[Record extracts — start]

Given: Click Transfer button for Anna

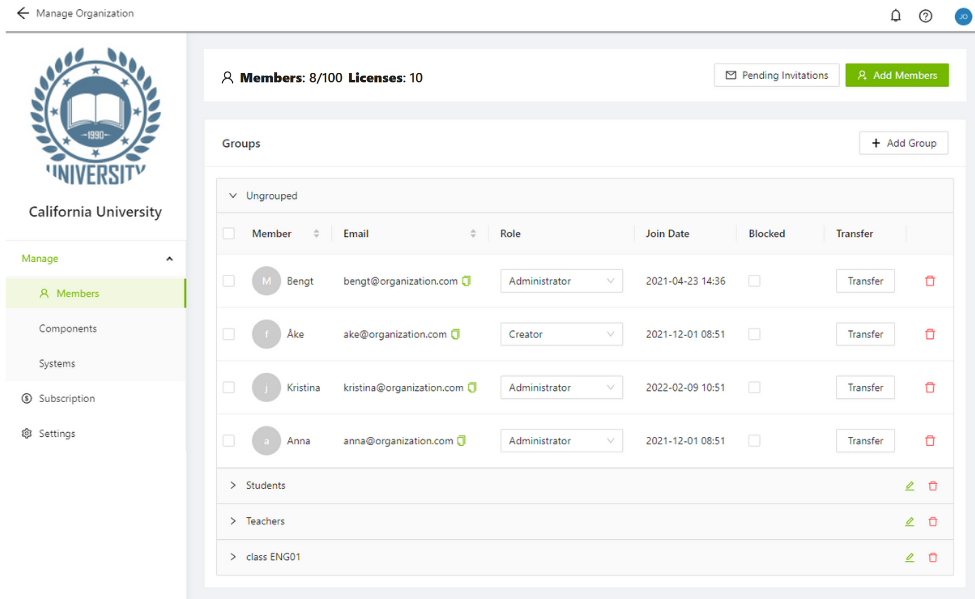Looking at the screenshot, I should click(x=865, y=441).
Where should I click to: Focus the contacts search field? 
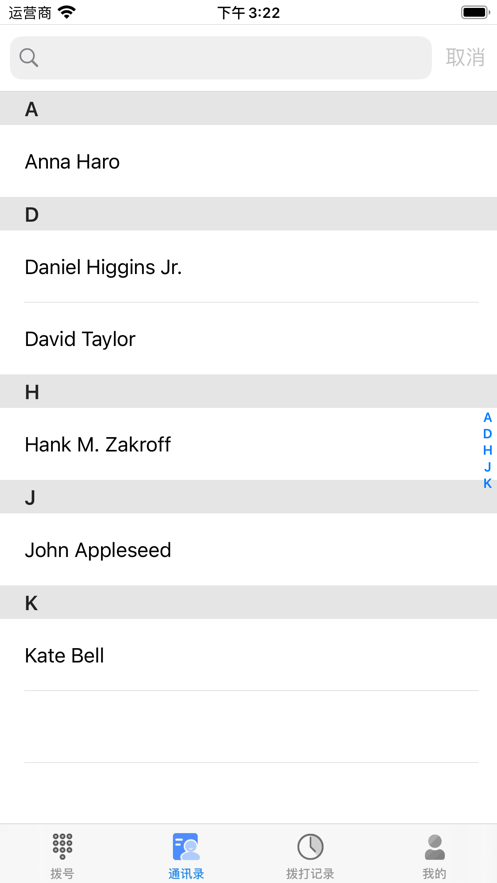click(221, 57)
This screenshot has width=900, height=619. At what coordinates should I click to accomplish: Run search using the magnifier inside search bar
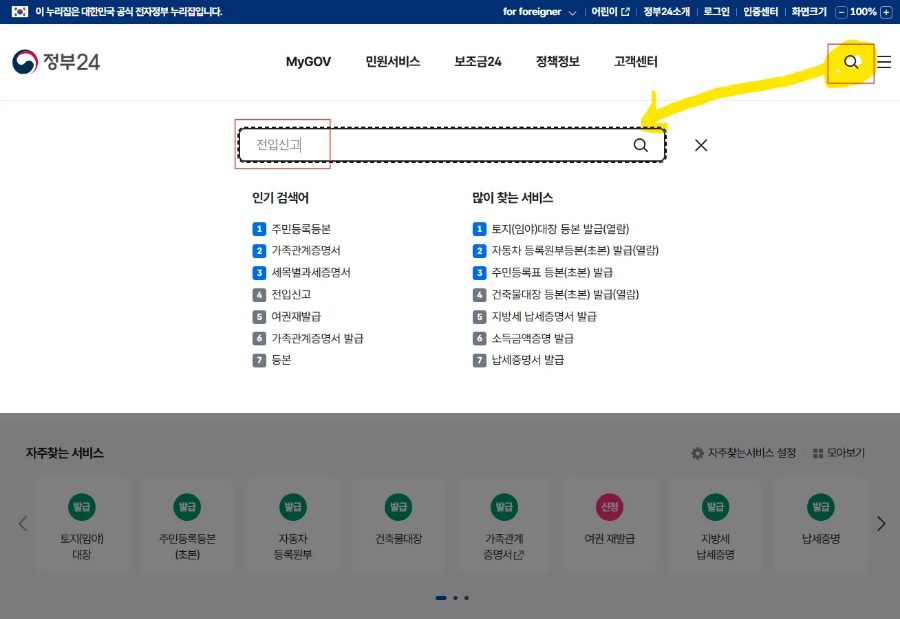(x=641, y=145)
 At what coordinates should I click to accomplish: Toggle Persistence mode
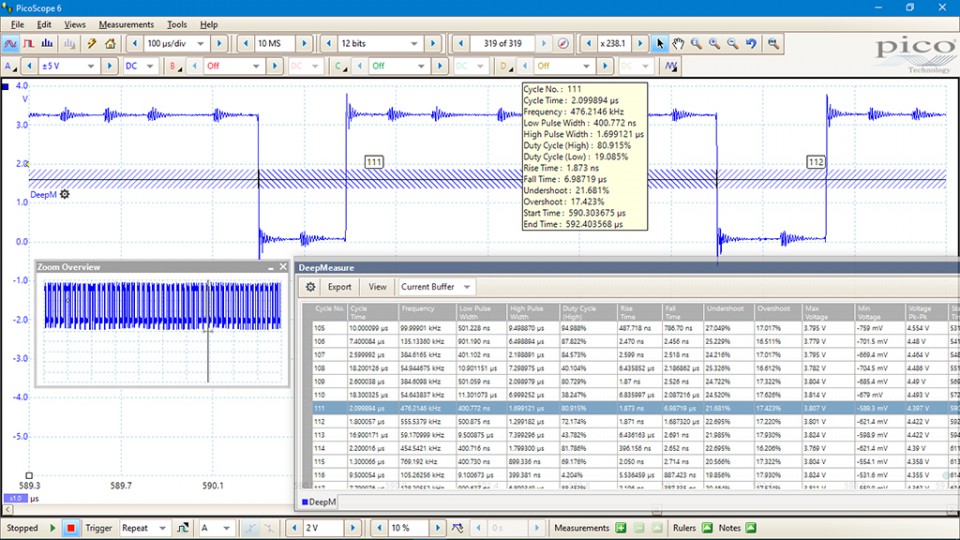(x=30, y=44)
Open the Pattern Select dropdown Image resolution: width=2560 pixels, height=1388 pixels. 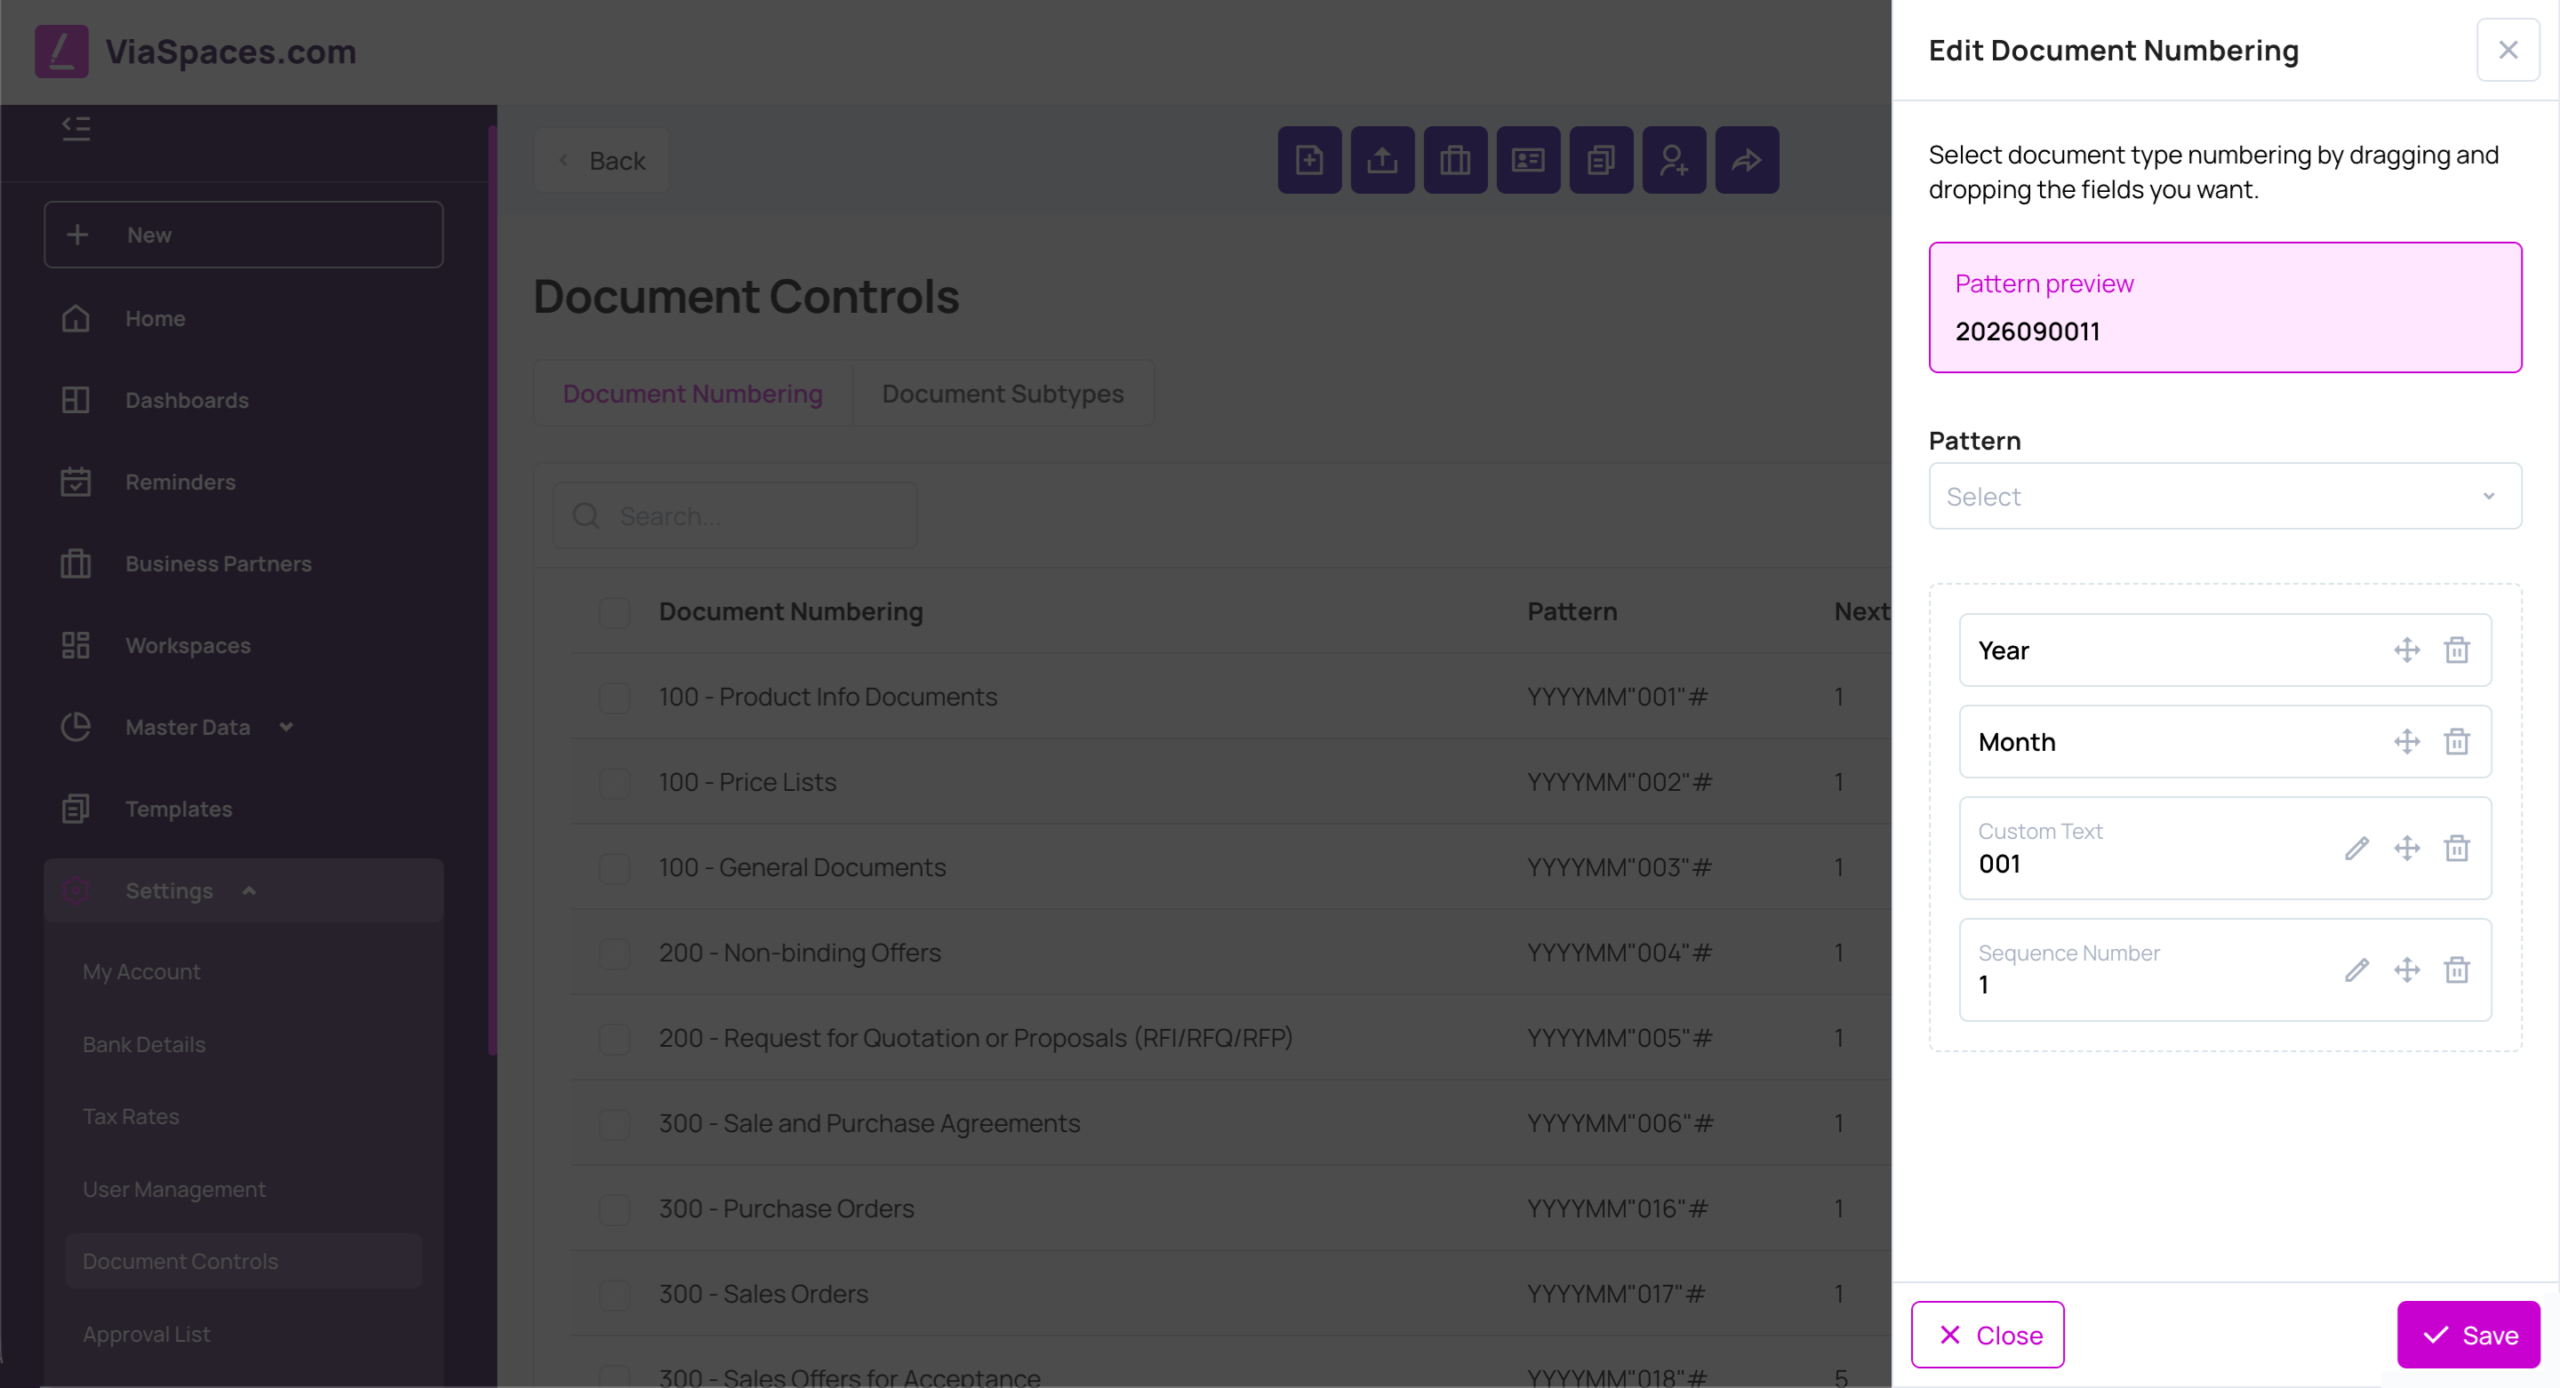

[Record extracts — finish]

_Task details_
Apart from its pictures, the data is to be repeated exactly.

_Response area_
Given: Click Transfer button for Anna

Looking at the screenshot, I should click(x=865, y=441).
Where should I click to: Focus the contacts search field? 
click(221, 57)
This screenshot has width=900, height=619. At what coordinates should I click to accomplish: Run search using the magnifier inside search bar
(x=641, y=145)
 At what coordinates should I click to accomplish: Toggle Persistence mode
(x=30, y=44)
Open the Pattern Select dropdown Image resolution: width=2560 pixels, height=1388 pixels. 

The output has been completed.